TO BE DONE => Rewrite the lines of the listing from the line containing "Image resolution: width=1384" through the line containing "Action: (945, 459)", both inclusive, replacing "toolbar" with "menu bar" and leaving everything else unchanged.
..............................
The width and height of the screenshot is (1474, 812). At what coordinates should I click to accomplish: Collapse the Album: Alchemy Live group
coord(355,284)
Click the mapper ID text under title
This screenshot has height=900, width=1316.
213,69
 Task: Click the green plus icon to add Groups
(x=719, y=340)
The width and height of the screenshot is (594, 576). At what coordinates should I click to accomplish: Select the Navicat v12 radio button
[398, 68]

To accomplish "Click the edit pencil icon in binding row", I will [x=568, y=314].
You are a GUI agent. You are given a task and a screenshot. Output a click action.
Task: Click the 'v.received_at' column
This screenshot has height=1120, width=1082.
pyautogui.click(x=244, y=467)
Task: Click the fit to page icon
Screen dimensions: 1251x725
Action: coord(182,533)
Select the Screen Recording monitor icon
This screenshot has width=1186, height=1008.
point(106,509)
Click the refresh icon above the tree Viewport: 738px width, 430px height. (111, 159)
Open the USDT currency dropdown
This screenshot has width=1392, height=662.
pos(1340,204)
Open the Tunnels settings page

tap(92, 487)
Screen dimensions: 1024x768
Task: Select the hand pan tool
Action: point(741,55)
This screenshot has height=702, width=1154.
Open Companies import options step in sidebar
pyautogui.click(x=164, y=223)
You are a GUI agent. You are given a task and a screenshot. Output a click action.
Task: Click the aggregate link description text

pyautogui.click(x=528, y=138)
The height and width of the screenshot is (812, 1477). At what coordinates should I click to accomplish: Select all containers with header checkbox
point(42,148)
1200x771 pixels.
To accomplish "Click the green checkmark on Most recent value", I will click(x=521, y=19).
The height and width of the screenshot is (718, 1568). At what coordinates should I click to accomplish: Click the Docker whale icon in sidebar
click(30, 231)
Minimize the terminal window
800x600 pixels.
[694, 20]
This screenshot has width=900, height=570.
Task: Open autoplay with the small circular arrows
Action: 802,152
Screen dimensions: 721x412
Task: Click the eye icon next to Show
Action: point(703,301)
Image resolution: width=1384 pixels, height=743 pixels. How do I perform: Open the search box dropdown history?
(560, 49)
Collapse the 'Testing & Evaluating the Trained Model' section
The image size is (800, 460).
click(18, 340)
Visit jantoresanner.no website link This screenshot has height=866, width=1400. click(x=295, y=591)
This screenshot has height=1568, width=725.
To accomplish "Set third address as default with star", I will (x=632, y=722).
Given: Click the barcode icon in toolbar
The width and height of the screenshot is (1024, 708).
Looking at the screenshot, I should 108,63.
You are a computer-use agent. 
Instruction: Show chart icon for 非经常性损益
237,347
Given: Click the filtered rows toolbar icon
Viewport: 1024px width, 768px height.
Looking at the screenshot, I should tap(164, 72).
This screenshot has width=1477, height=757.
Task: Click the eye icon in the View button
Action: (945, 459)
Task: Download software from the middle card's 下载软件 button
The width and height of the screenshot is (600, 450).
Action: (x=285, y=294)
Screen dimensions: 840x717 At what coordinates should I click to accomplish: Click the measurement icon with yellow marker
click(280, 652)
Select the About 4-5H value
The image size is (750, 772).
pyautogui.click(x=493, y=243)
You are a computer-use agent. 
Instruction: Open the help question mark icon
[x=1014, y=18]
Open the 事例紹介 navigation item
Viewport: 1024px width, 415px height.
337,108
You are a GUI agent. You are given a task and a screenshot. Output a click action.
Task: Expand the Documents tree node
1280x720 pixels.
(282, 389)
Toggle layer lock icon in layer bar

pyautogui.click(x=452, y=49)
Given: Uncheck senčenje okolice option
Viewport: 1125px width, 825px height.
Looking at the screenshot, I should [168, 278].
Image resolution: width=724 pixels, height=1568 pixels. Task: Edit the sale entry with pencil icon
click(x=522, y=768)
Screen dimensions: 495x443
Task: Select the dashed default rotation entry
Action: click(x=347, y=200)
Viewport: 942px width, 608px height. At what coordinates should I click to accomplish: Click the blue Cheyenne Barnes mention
..............................
PROBLEM SOLUTION =>
Image resolution: width=1384 pixels, height=743 pixels. How do I perform: Open the search box dropdown history?
(560, 49)
Collapse the 'Testing & Evaluating the Trained Model' section
The image size is (800, 460).
click(18, 340)
Visit jantoresanner.no website link This screenshot has height=866, width=1400. click(x=295, y=591)
This screenshot has height=1568, width=725.
To accomplish "Set third address as default with star", I will (x=632, y=722).
Given: Click the barcode icon in menu bar
The width and height of the screenshot is (1024, 708).
Looking at the screenshot, I should 108,63.
You are a computer-use agent. 
Instruction: Show chart icon for 非经常性损益
237,347
Given: Click the filtered rows menu bar icon
Viewport: 1024px width, 768px height.
Looking at the screenshot, I should tap(164, 72).
This screenshot has width=1477, height=757.
Task: Click the eye icon in the View button
Action: (945, 459)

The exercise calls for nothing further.